▶ TASK DIRECTIONS: Word for word, copy the line that contains "Given: Toggle the Logcat tool window" and each line after it in the data below. Pictures stay out of the copy.

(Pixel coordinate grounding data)

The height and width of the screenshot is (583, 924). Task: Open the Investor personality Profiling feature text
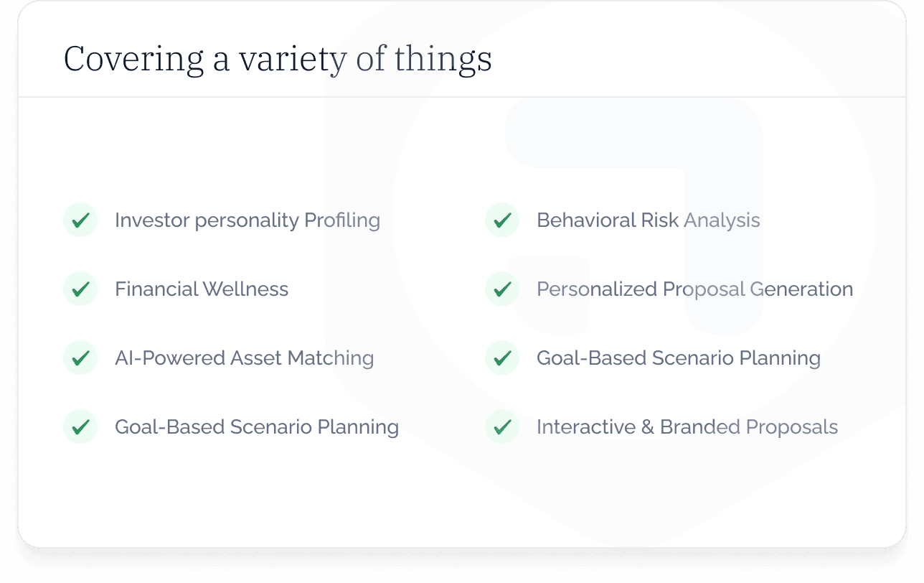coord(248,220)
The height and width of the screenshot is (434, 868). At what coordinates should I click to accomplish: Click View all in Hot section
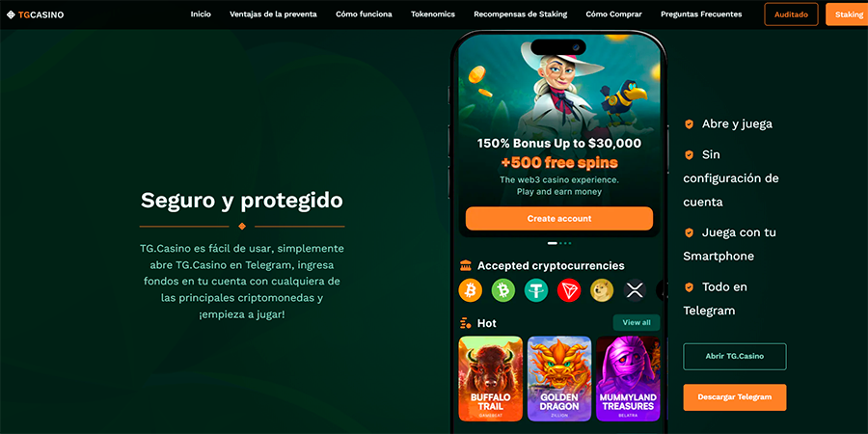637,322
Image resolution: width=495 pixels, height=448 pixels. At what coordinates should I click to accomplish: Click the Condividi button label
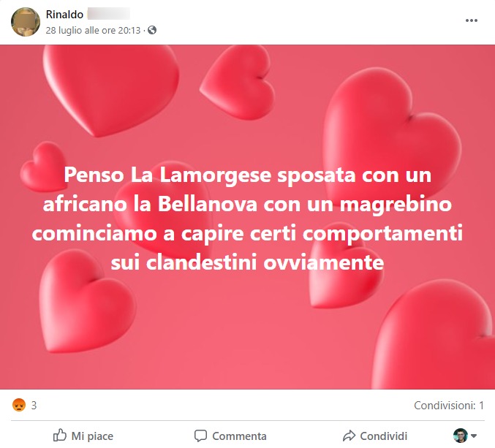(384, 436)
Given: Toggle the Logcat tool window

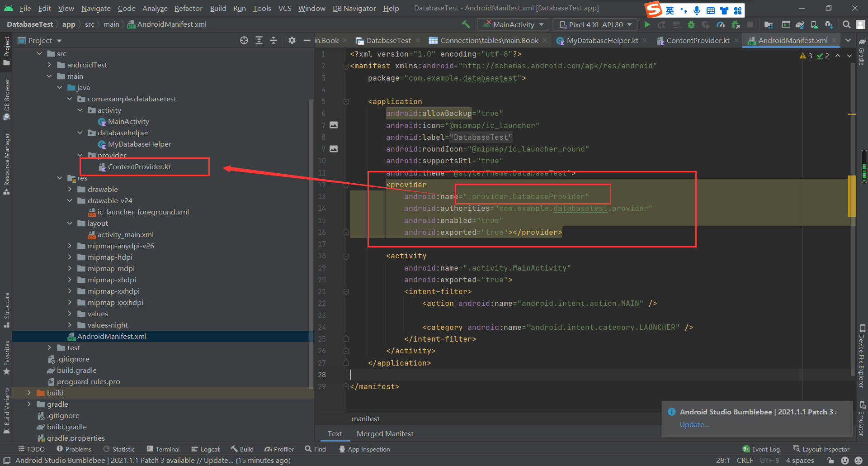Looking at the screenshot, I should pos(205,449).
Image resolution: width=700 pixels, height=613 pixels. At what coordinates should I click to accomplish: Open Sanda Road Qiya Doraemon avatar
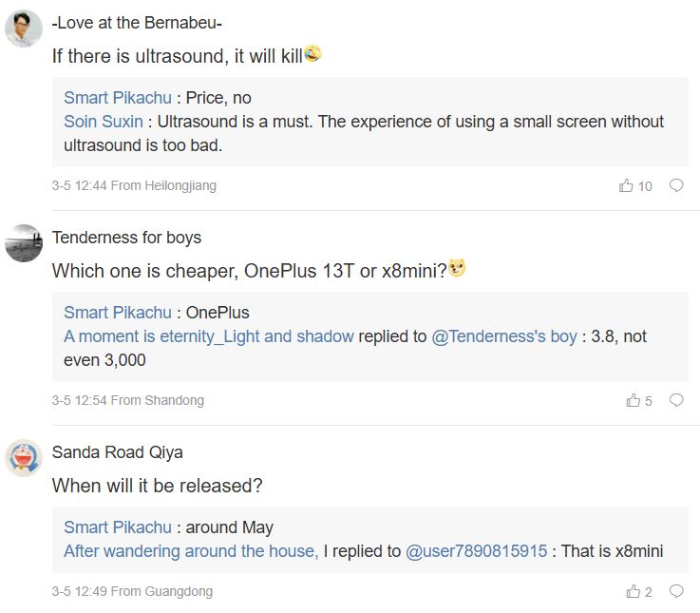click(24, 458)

▶ RESULT:
Given: Toggle the Logcat tool window

Looking at the screenshot, I should pos(205,449).
Image resolution: width=700 pixels, height=613 pixels. At what coordinates should I click to accomplish: Open Sanda Road Qiya Doraemon avatar
click(24, 458)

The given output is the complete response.